Excluding items, earnings from ongoing operations were $214 million or $0.78 per share, down from $237 million or $0.87 per share in the year-earlier quarter.
On average, nine analysts polled by Thomson Reuters expected earnings of $0.86 per share for the quarter. Analysts' estimate typically excludes one-time items.
Kevin Burke President and Chief Executive Officer said, "Our first quarter results were in line with our expectations, which reflect a lower allowed return on equity for Con Edison of New York's electric service."
In the sequentially preceding fourth quarter, profit of Consolidated Edison dropped to $160 million or $0.58 per share on mark-to-market losses. Revenues were also down at $1.99 billion, compared to $3.23 billion in the same quarter last year.

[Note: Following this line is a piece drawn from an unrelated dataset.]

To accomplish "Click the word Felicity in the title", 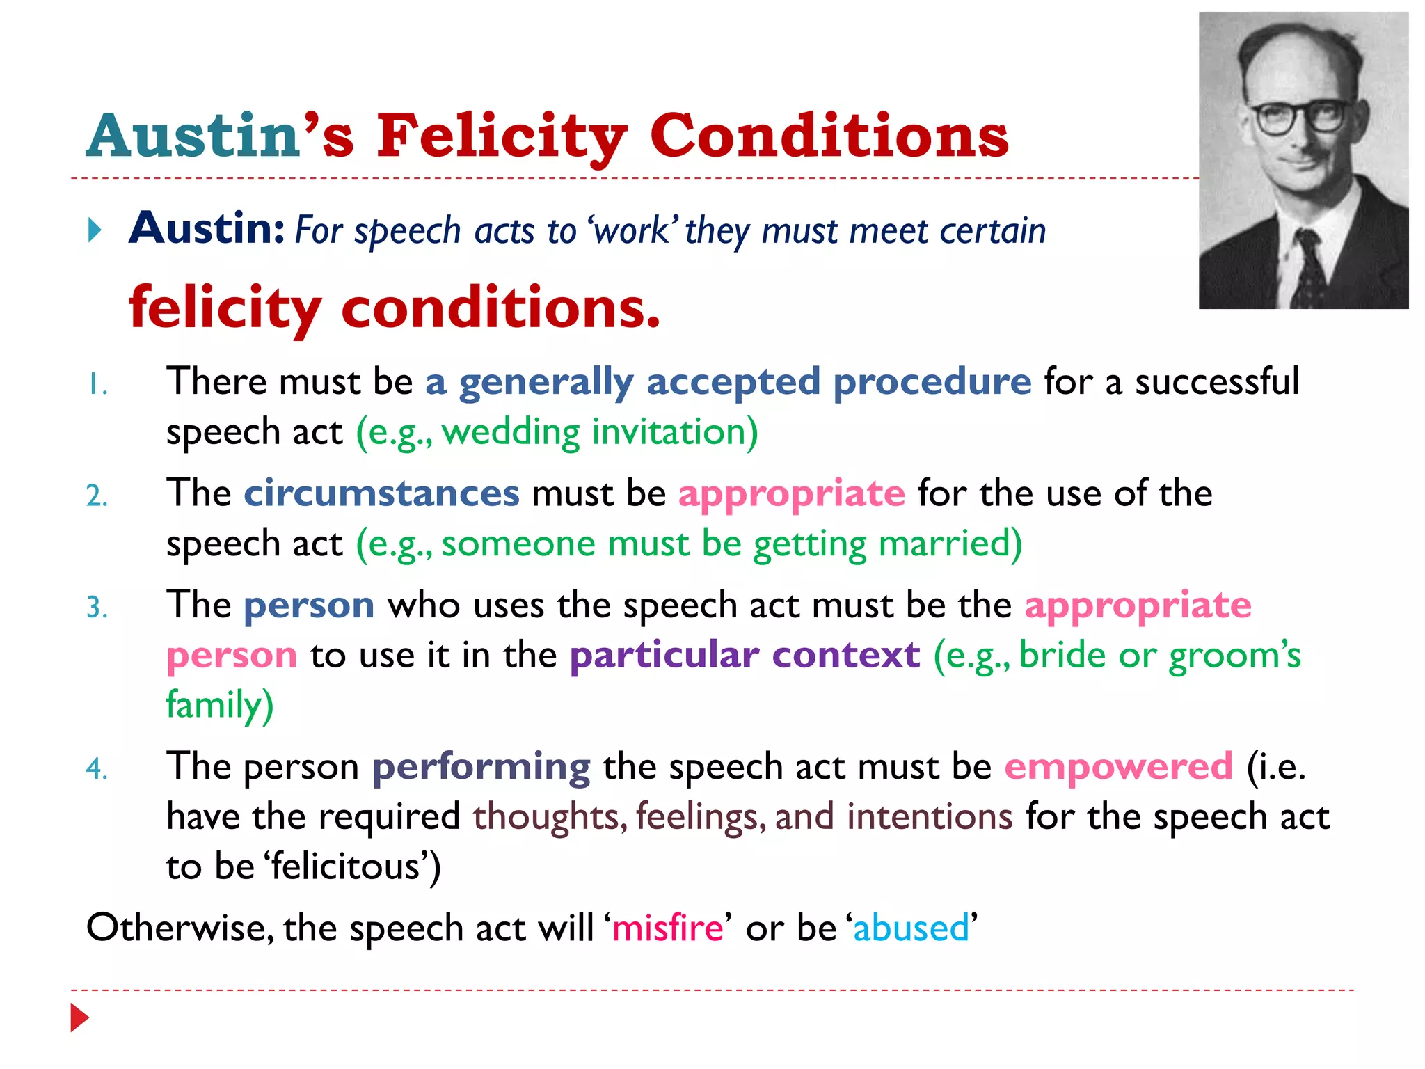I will point(501,136).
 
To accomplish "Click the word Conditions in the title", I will point(829,136).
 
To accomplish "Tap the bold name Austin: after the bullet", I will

Among others in the industry, public utility holding company Ameren Corp. (AEE | Quote | Chart | News | PowerRating) reported a marginal rise in profit to $141 million or $0.66 per share, driven by higher net realized mark-to-market gains and lower costs. Total operating revenues, however, were down at $1.92 billion, compared to $2.08 billion in the same quarter a year ago.
For the quarter under review, Consolidated Edison said its operations and maintenance expenses were higher, compared to 2008, due to higher costs. Depreciation and property taxes also increased from the prior year reflecting primarily the impact of increased capital expenditures.
On April 7, 2009 brokerage Credit Suisse downgraded Consolidated Edison shares to 'Neutral' from 'Outperform,' with a mean target of $37.56.
ED is currently trading at $37.12, down $0.01 or $0.03%, on a volume of 0.56 million shares. In the last 52-week period, the stock traded in the range of $32.56 to $46.39, on a three-month average volume of 2.44 million shares.